New players are certainly needed. But the knowledge that additions are needed is one thing, attracting and acquiring the right players is another. A post-Ferguson United sitting in 7th in January are definitely not the attractive proposition they may once have been. Another overlooked issue is perhaps Moyes’ perceived functional, but ultimately negative tactics. It is often forgotten that, at heart, football players are football fans like the rest of us. The majority of fans love free-flowing, attacking football. It is why many players dream of being coached by contemporary, attractive conductors like Guardiola, Klopp and even Wenger, and why so many have admired Moyes’ former club so far this season.
It has prompted many to the rash judgement that United should have appointed Martinez, not Moyes. In time this assertion may prove correct, but it is pure idiocy to make that decision now. Martinez has expanded on the great work done at a club built by David Moyes over a decade. It was for that patient, resourceful approach that he was chosen as the best fit for Manchester United. Moyes should be judged in a few years, not now.

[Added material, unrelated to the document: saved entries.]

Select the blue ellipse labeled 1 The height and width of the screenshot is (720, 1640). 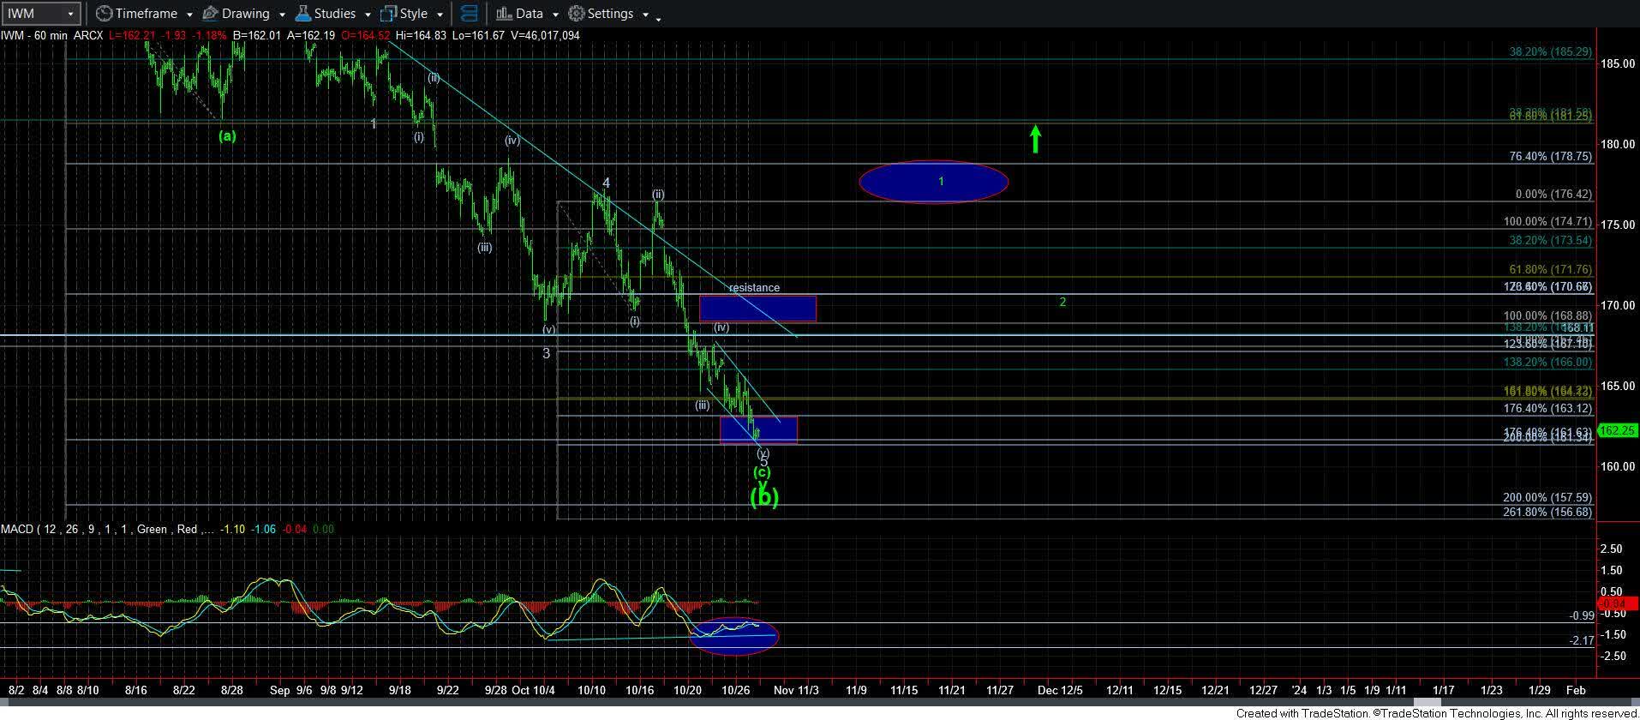click(933, 182)
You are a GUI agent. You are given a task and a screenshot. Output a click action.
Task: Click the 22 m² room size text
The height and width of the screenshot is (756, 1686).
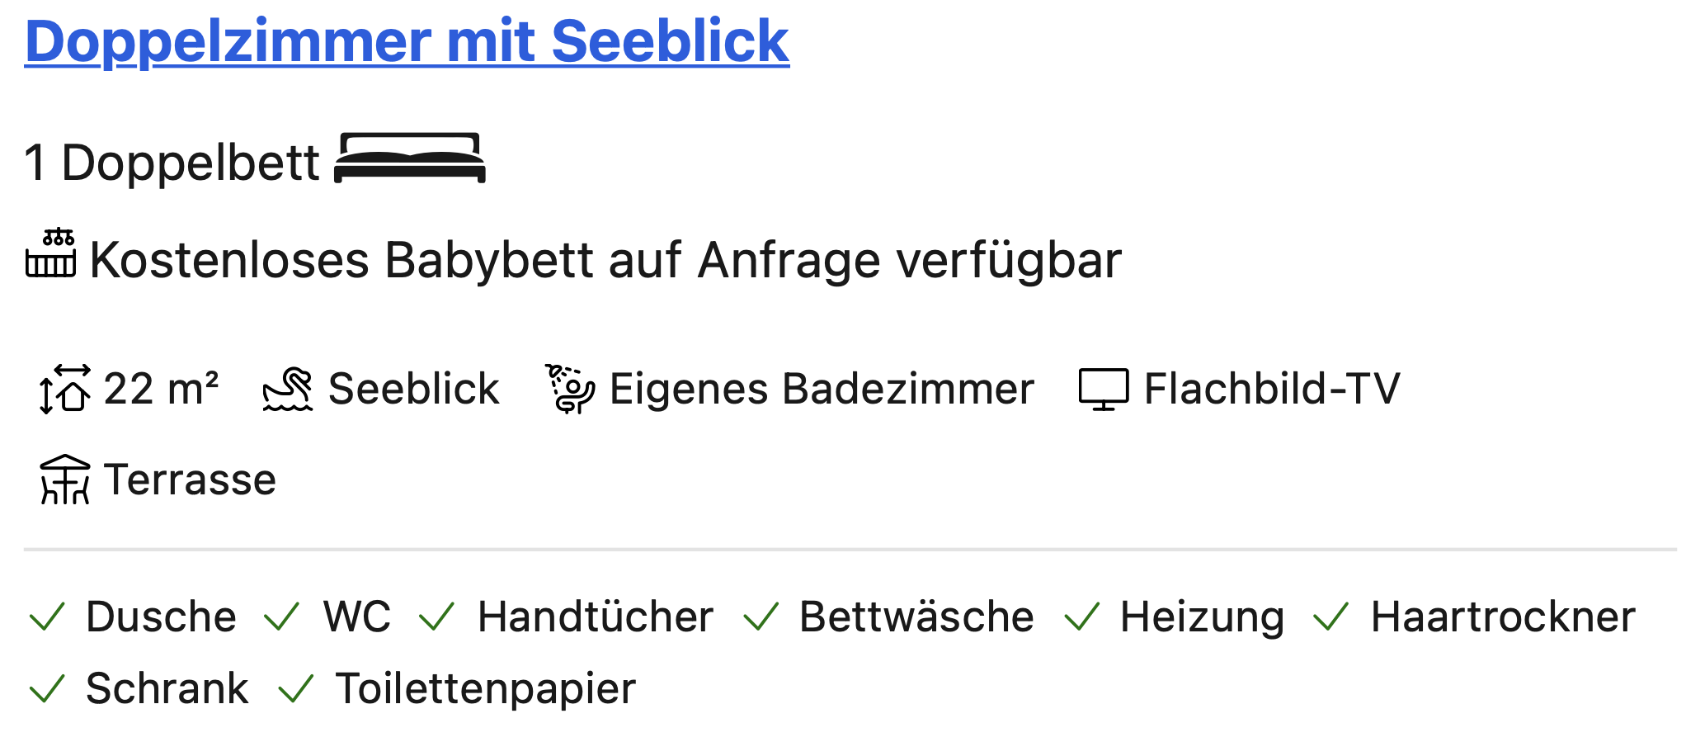pos(162,389)
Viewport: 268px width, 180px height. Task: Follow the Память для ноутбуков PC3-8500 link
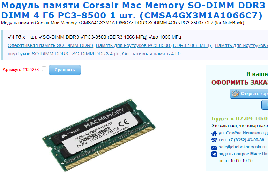pos(154,45)
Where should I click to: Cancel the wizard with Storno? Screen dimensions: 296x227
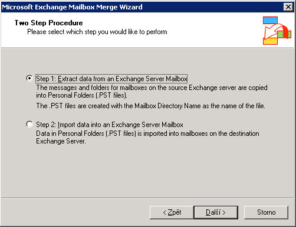[266, 212]
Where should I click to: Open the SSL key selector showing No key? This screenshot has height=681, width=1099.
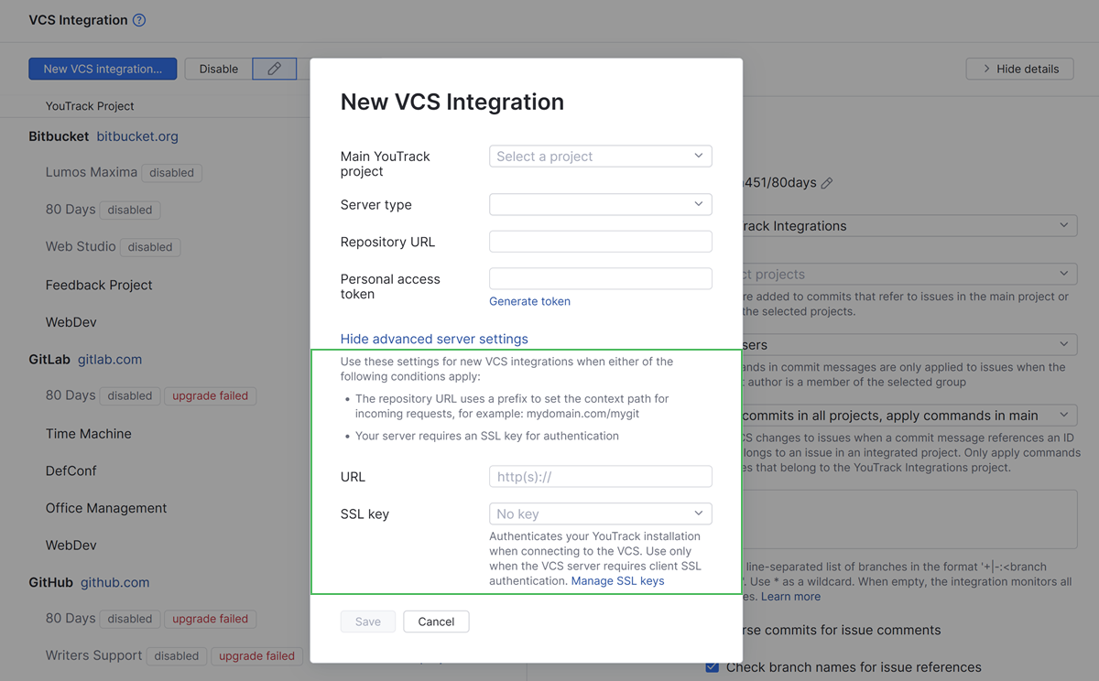click(x=600, y=513)
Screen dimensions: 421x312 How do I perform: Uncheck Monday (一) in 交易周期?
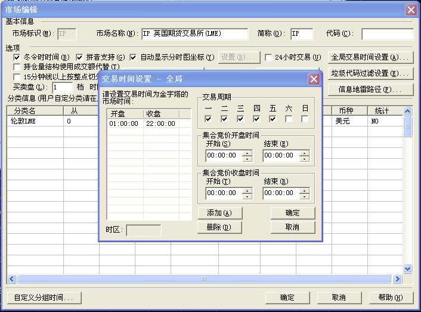tap(208, 119)
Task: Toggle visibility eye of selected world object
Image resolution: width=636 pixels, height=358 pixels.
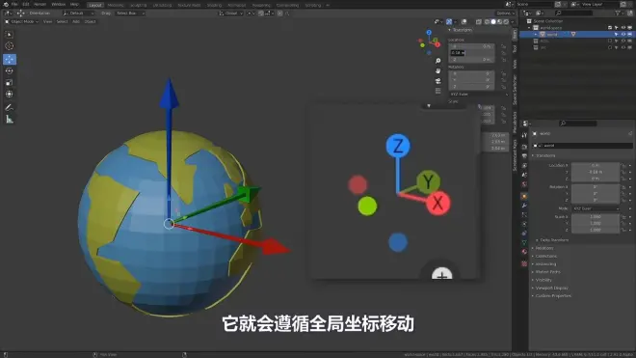Action: 623,35
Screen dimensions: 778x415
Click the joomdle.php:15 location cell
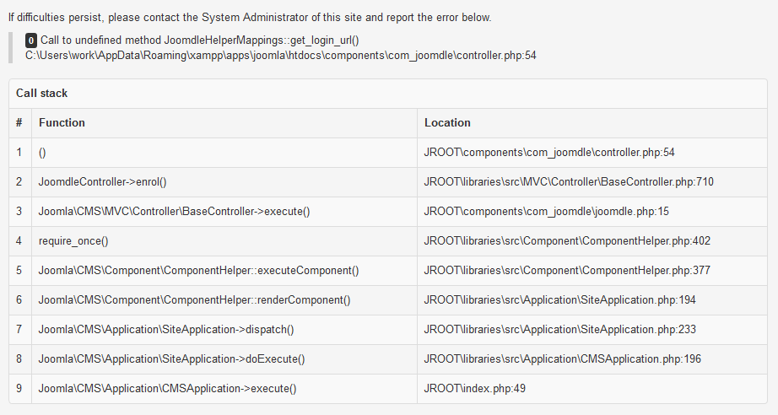pos(546,211)
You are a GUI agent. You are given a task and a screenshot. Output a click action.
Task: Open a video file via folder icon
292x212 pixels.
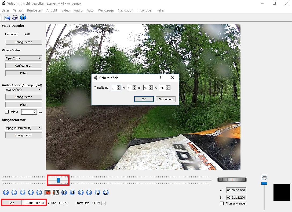pyautogui.click(x=7, y=18)
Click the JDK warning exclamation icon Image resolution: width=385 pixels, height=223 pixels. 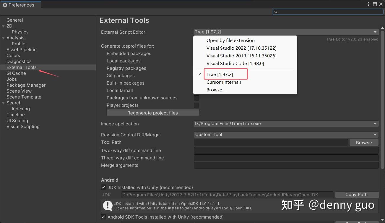pyautogui.click(x=108, y=206)
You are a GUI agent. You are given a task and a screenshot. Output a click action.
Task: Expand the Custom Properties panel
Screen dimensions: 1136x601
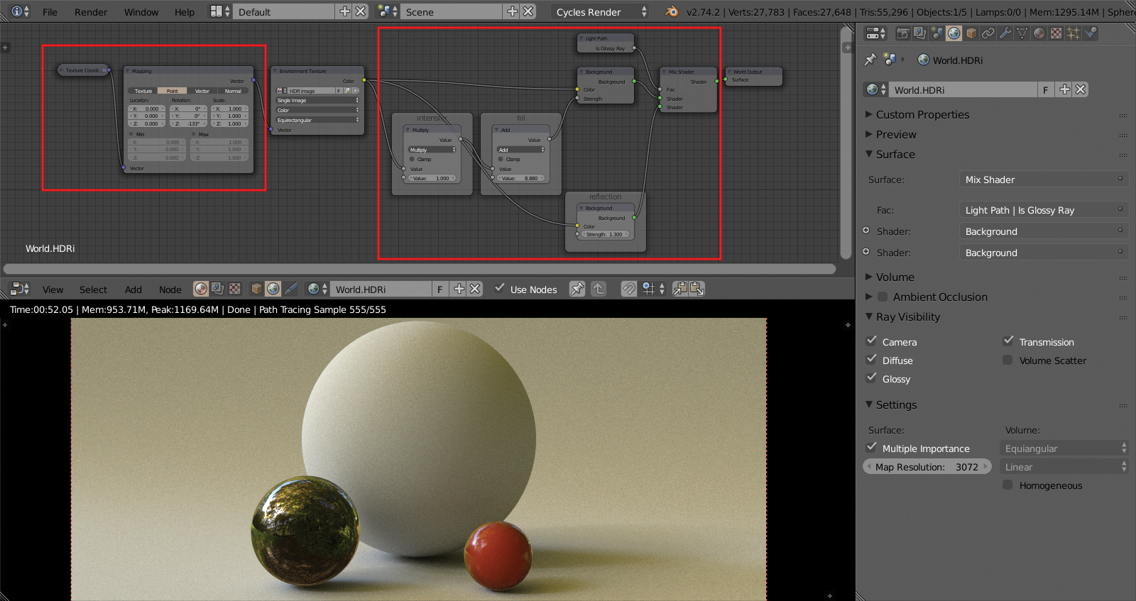click(x=922, y=114)
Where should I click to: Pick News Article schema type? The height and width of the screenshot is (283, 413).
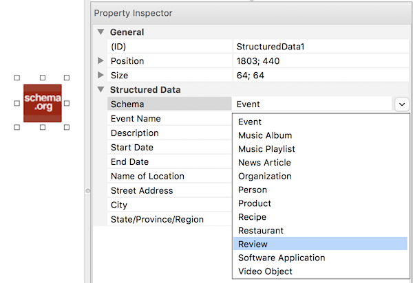click(x=264, y=163)
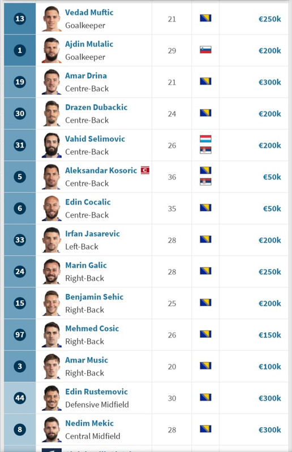
Task: Open Drazen Dubackic's player profile
Action: pyautogui.click(x=96, y=107)
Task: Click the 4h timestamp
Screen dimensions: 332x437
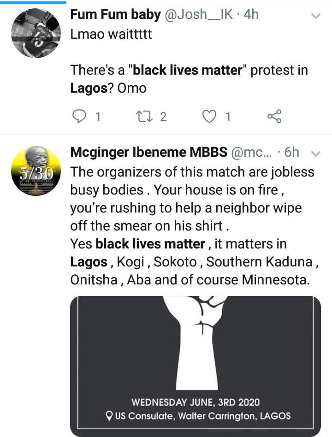Action: (251, 15)
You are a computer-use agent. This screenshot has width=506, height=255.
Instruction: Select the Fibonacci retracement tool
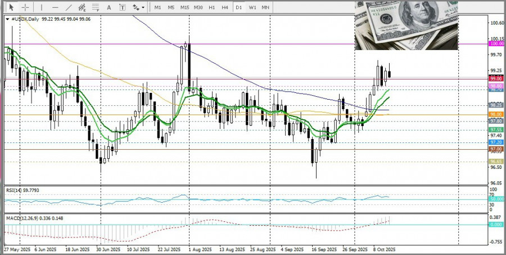(x=96, y=7)
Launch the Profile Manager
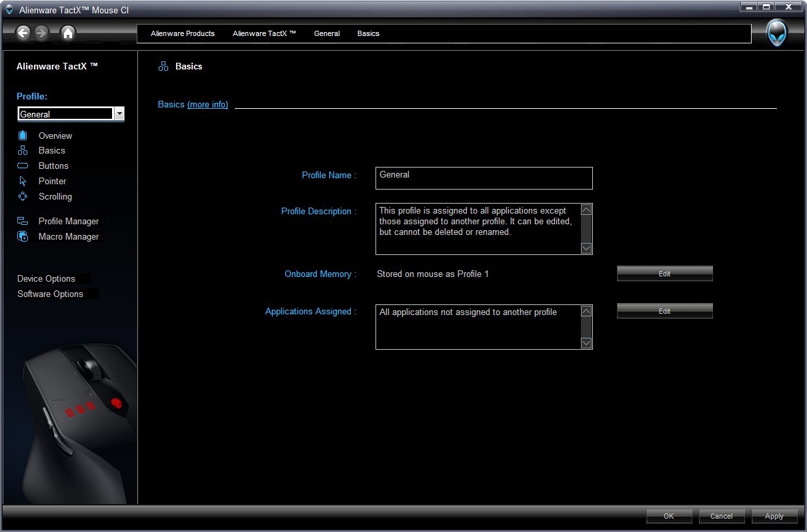The image size is (807, 532). tap(69, 221)
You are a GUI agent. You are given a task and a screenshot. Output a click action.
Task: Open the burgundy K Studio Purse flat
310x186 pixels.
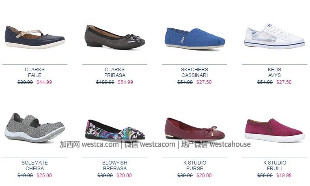click(x=195, y=129)
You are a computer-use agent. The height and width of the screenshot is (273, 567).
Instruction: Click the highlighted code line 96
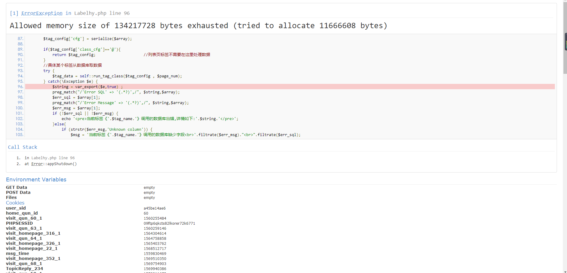coord(87,87)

Nevertheless, 6 months is enough time and changes need to be made in United’s approach. It is the heart and joy of football for most to propel forwards at any opportunity. Players buy in to attacking philosophies quite simply because they are more enjoyable. It is a knock on effect that teams will work harder defensively as a result, to “earn their right” to play. United need to revert to their own brand of brave, cavalier, attacking football that has brought such success over the years. One only has to look to United’s conquerors Spurs to see their rapid rejuvenation having removed the shackles implemented by Andre Villas Boas.
A more attacking approach affording the creative, attacking players the opportunity to express themselves would allow Moyes to endear himself to all associated with the club. It would re-kindle the fire that has made United the place to be for the last 20 years. If Manchester United continue to be Manchester United, any player in world football would be honoured to even be linked with a move to Old Trafford. Patience, however, is required. January is not the best time to buy and some of the more greedy fans may have to temper their expectations. Winning the league in Moyes’ first season on the back of a disastrous summer transfer window in which United failed where so many of their rivals succeeded was never realistic.
It is time to bring new players in but not at the expense of the club’s ideology. The re-building of a club the size of Manchester United takes time. United experienced barren years between 2003-2006 whilst the club moulded a new side which went on to win an historic Premier League and Champions League double in 2008. The new manager deserves a similar amount of trust and patience to that afforded to his predecessor for what is an unenviable task.
Is it time to Panic? Absolutely not; because those who thought success would be instantly forthcoming under Moyes are almost as foolish as those who believe Manchester United will never rise again.